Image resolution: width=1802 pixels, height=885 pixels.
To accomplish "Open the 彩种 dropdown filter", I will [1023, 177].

* * * * * * *

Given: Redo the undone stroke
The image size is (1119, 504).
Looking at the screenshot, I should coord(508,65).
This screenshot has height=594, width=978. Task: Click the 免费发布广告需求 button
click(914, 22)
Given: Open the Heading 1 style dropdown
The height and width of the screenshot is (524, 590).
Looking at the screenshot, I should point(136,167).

* * * * * * *

◆ **What you will do**
From the material above, copy every line where the word "dropdown" is found.

◆ **Completed exercise**
To accomplish "Open the 彩种 dropdown filter", I will [1023, 177].
Given: Open the Heading 1 style dropdown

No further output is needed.